La sua parabola, ma qua e là anche altre situazioni del romanzo, danno l’impressione che un personaggio di JT Leroy si sia intrecciato con una camparsa del Gruppo, l’opera di Mary McCarthy cui Una vita come tante viene spesso, e correttamente, accostato. Il trauma subito da Jude e le sue conseguenze di lunga durata (l’autolesionismo, la depressione) con il passare dei capitoli fanno scomparire la dimensione corale che caratterizza la prima parte del romanzo, mentre gli altri protagonisti – Willem, l’attore, Malcolm l’architetto e JB l’artista – scivolano sullo sfondo.

Il quartetto è formato da due neri e due bianchi, un milionario e tre (inizialmente) squattrinati, e prevede una sessualità ormai serenamente queer per (quasi) tutti, che alternano relazioni eterosessuali a passioni gay, proponendo più volte nel romanzo le questione di una identità incerta: «Spesso gli capitava di pensare che essere gay (per quanto non potesse sopportare l’idea: l’omosessualità, proprio come la razza, gli sembrava un appannaggio del college, un’identità da indossare per un periodo, prima di approdare in territori molto più adeguati e pratici) fosse una prospettiva attraente soprattutto per gli aspetti accessori, dalle opinioni politiche alle cause da far proprie, all’atteggiamento da esteta».

Una vita come tante arriva in Italia dopo aver ricevuto una cospicua serie di riconoscimenti: nel 2015 è stato finalista al Booker Prize e al National Book Award, ed è stato selezionato tra i libri dell’anno dal New York Times, e proprio questo successo internazionale ha indotto l’editore a proporne la impervia traduzione a uno degli americanisti più noti e apprezzati, Luca Briasco, che dona a Una vita come tante la possibilità di conservare in italiano la forza fluviale dell’originale, trascinando chi legge nelle «piccole vite» dei quattro personaggi principali.

La narrazione alterna i punti di vista dei protagonisti, secondo un modello che nella narrativa statunitense degli autori nati dopo il 1960 rasenta l’ortodossia.

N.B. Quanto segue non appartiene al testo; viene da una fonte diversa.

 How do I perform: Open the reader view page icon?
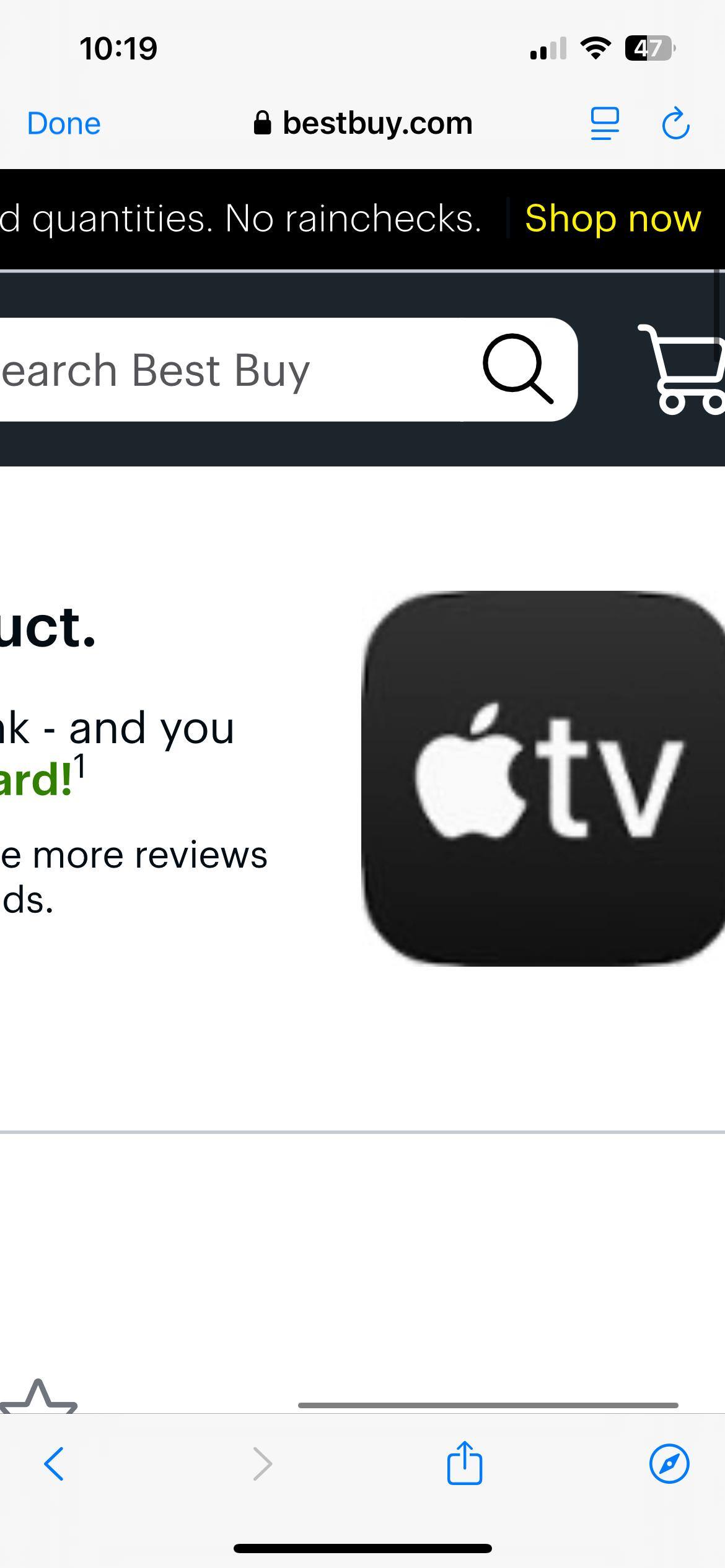click(605, 124)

A differenza di quello che spesso accade nel realismo facondo che ha soppiantato le metanarrazioni postmoderne, Una vita come tante non lascia spazio al ritratto sociale. Nei decenni di storia condivisa dei personaggi non compaiono crisi economiche, attacchi terroristici o innovazioni tecnologiche: tutto lo spazio narrativo è occupato dai personaggi e dai loro incontri, discussioni, feste, imprese professionali, relazioni sentimentali, e solo grazie ad alcuni riferimenti marginali possiamo ipotizzare che i quattro siano nati intorno al 1960 (anche se questo collocherebbe la conclusione del romanzo intorno al 2025).

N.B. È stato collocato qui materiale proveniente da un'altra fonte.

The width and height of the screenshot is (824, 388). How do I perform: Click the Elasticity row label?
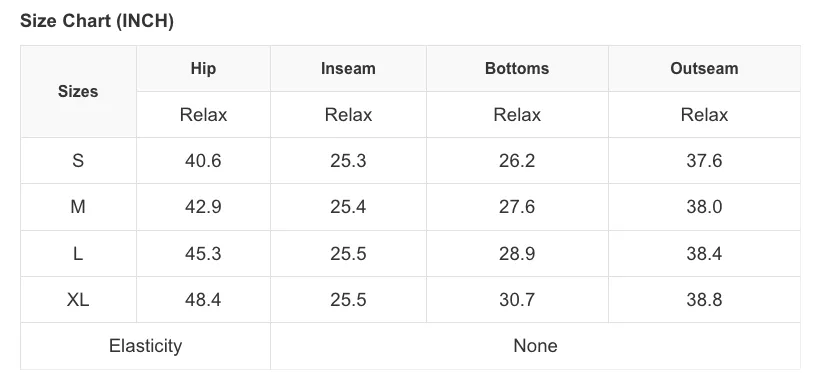point(146,346)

Fuori dalla storia, fuori dalle gabbie dell’identità: questa forse l’ambizione che Yanagihara consegna ai suoi eroi. Malcolm si sente post-nero e post-gay (dopo il coming out in famiglia si innamora di una donna e la sposa), Willem è eterosessuale ma si innamora di Jude, JB è nero, haitiano e gay, ma è a Jude che il romanzo assegna il ruolo esemplare, esplicitato in una delle lunghe discussioni filosofiche serali dei giorni del college: «Non puoi semplicemente decidere che sei post-black, Malcolm» disse allora JB. «E poi, tanto per cominciare, devi essere stato nero per andare oltre l’essere nero». E in un altro passaggio: «… qui: non lo vediamo mai con nessuno, non sappiamo di che razza sia, non sappiamo niente di lui. Post-sessuale, post-razziale, post-identità, post-passato… Jude il Post-Uomo».

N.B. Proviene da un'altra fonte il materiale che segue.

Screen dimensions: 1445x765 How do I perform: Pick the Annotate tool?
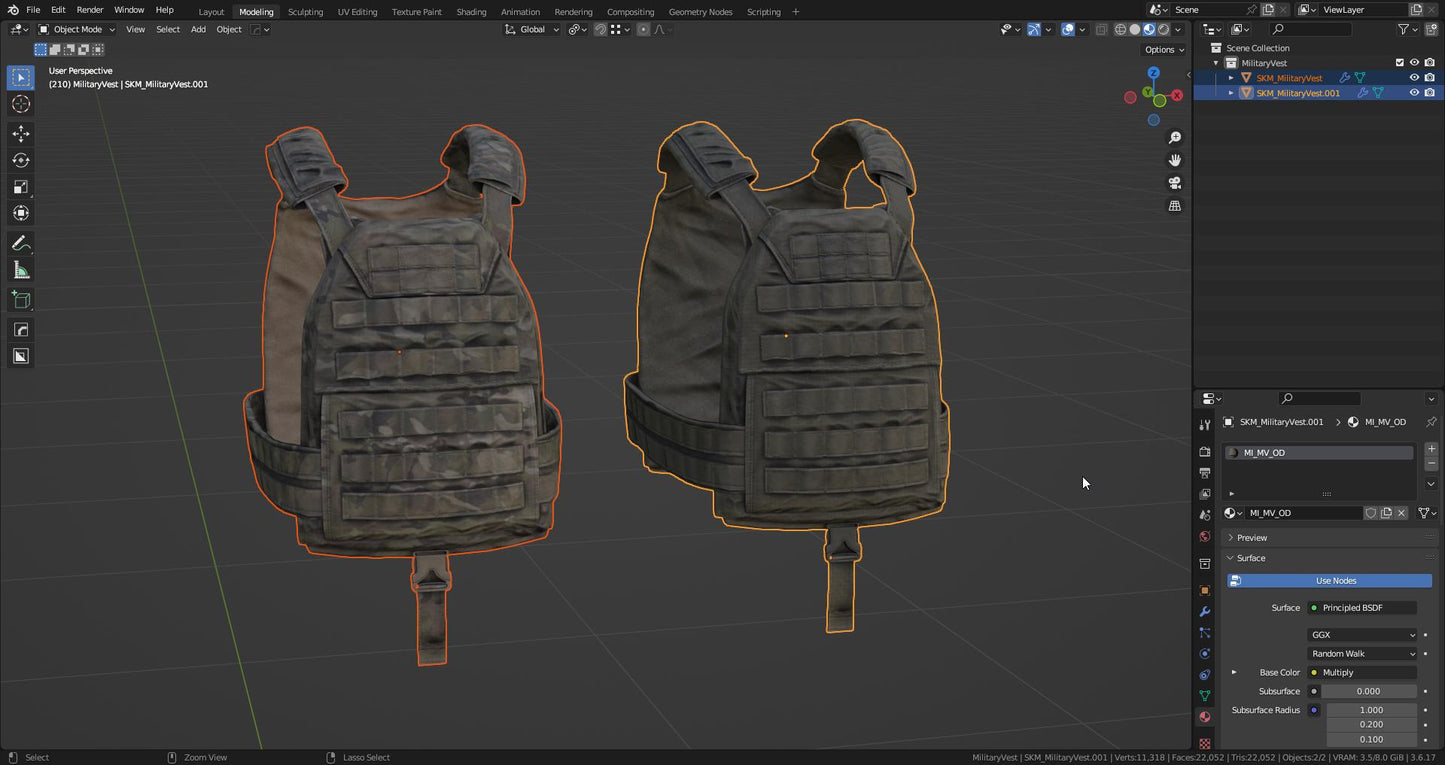point(20,243)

Post-uomo, forse, ma di certo latore di un messaggio antitetico a quello di tanti dei romanzi gay pubblicati sull’onda della nuova visibilità degli anni settanta: all’ottimismo e all’euforia della liberazione, Yanagihara contrappone, secondo alcuni recensori entusiasti, una malinconia queer che ci invita a non distogliere lo sguardo dal lato oscuro della sessualità. Jude St.Francis crea disordine perché tace sulla sua storia, nega il passato e con esso il futuro, rende impossibile definire appartenenze e predilezioni che permetterebbero di conoscerlo, ed è in questa sottrazione che Jude crea con i lettori una complicità delicata e quasi ipnotica.